The program takes in a v0 and vf pair. Each point on the graph is a candidate vm; the program uses it to evaluate the right-hand side of the equation to give the r corresponding to that solution.

Lines of constant rx are drawn in red and lines of constant ry in green. If they were labeled, you could find a rough solution by locating the red line and green line that correspond to the desired r, and then locating an intersection between them. The position of the intersection is the value for vm that solves the equation.

Here is the simplest case, where the starting and ending velocities are both zero:

(0, 0) to (0, 0)

The program dices the screen up into squares a few pixels on a side. For each square, it evaluates r at the four corners, then draws two textured quads additively over it. The first is drawn in red and uses rx as the Z coordinate. I've set OpenGL to map the Z value into a repeating one-dimensional texture which contains a few white pixels followed by a bunch of black ones.

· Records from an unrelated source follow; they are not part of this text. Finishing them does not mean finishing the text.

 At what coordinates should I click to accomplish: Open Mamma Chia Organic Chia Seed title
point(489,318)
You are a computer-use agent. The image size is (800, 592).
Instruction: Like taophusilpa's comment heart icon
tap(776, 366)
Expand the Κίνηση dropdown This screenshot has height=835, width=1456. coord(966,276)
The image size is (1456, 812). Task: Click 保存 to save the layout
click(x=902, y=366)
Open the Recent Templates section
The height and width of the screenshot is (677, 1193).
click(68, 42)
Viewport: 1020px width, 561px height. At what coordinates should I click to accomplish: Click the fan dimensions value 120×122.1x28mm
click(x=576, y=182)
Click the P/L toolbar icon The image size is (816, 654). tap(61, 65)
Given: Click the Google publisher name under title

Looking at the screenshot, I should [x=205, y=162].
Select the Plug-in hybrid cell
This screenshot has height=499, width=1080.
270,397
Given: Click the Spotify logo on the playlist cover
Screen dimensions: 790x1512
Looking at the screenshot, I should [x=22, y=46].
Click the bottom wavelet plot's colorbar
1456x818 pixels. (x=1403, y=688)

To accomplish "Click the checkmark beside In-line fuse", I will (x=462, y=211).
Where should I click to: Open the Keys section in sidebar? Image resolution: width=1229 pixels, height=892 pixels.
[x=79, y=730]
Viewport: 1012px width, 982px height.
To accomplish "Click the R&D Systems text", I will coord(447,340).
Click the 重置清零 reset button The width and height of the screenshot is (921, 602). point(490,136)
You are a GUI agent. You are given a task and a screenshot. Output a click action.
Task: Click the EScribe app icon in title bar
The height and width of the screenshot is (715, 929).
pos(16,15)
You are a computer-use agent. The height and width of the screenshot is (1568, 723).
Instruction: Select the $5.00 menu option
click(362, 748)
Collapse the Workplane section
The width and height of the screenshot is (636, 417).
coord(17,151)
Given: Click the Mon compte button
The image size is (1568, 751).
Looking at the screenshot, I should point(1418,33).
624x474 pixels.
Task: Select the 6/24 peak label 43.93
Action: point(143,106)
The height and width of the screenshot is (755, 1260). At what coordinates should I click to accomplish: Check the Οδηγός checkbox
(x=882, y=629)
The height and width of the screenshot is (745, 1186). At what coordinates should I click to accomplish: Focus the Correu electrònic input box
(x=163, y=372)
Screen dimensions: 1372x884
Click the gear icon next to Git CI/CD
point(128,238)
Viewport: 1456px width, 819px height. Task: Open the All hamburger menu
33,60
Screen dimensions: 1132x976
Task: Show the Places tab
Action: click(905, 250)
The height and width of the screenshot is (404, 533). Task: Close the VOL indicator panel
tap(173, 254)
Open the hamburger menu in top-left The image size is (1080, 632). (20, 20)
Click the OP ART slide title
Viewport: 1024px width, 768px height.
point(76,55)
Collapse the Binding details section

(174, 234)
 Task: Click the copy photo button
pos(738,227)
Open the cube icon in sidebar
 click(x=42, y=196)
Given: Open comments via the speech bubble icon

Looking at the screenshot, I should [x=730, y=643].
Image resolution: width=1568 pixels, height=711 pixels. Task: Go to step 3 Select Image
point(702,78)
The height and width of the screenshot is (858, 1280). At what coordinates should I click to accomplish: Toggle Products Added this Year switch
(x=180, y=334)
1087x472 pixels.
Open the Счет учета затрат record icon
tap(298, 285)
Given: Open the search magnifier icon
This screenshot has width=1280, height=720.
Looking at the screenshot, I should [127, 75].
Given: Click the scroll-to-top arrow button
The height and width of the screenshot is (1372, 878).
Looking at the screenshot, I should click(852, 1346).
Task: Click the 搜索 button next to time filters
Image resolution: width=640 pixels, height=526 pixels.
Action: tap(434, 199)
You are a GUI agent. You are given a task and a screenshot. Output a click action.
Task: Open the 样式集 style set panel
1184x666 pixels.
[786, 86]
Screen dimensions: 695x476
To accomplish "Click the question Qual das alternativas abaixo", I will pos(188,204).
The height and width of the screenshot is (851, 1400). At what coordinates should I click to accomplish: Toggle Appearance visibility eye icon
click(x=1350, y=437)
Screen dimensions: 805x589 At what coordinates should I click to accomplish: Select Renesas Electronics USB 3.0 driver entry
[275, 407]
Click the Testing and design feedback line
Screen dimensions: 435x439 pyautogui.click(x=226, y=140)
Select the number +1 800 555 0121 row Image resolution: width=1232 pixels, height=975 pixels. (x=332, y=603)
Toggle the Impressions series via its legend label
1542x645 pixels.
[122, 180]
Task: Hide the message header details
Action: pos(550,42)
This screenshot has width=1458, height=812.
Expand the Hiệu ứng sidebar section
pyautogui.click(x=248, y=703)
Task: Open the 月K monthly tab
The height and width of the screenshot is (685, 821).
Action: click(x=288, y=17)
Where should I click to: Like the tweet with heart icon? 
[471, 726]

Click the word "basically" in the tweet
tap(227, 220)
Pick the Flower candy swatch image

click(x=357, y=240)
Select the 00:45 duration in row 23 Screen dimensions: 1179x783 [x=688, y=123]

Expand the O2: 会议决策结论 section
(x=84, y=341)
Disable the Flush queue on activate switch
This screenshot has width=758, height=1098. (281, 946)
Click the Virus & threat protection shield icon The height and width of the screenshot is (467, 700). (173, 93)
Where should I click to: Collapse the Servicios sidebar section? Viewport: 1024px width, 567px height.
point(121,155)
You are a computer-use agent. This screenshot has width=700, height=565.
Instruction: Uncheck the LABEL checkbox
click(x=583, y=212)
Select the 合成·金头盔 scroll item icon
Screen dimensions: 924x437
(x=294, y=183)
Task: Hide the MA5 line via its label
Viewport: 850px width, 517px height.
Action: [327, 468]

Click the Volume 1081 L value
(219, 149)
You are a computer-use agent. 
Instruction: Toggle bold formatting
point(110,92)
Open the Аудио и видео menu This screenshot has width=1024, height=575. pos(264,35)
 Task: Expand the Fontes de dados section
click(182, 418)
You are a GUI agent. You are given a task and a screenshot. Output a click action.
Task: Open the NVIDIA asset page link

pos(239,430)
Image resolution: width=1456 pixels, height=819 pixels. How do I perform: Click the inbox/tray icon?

This creates the periodic lines. The texture is mipmapped to cut down on aliasing, so when the lines get really thin they fade out rather than dissolving into sparkles. The second quad is drawn in green, using ry as the Z coordinates for the quad corners.

Here's a slightly more complicated example, with starting velocity of zero:

(0, 0) to (8, 0)

It looks like there is still a unique solution for every given displacement. The exception to this is on the line from (0, 0) to (8, 0) itself (drawn in yellow and faintly visible over the green); any point on there will give the same r.

Let's mix things up a bit more:

(6, -2) to (6, 2)

Now there are closed loops of constant rx. There are some green and red lines that cross each other twice, indicating that for those values of r there are two solutions.

Here's a diagonal movement in velocity space:

(5, 0) to (10, 5)

Now there are some red and green lines that cross each other three times! So there are at least some cases that have three solutions. I don't know if there are situations with four solutions. The minimum-time solution is the one closest to v0 and vf.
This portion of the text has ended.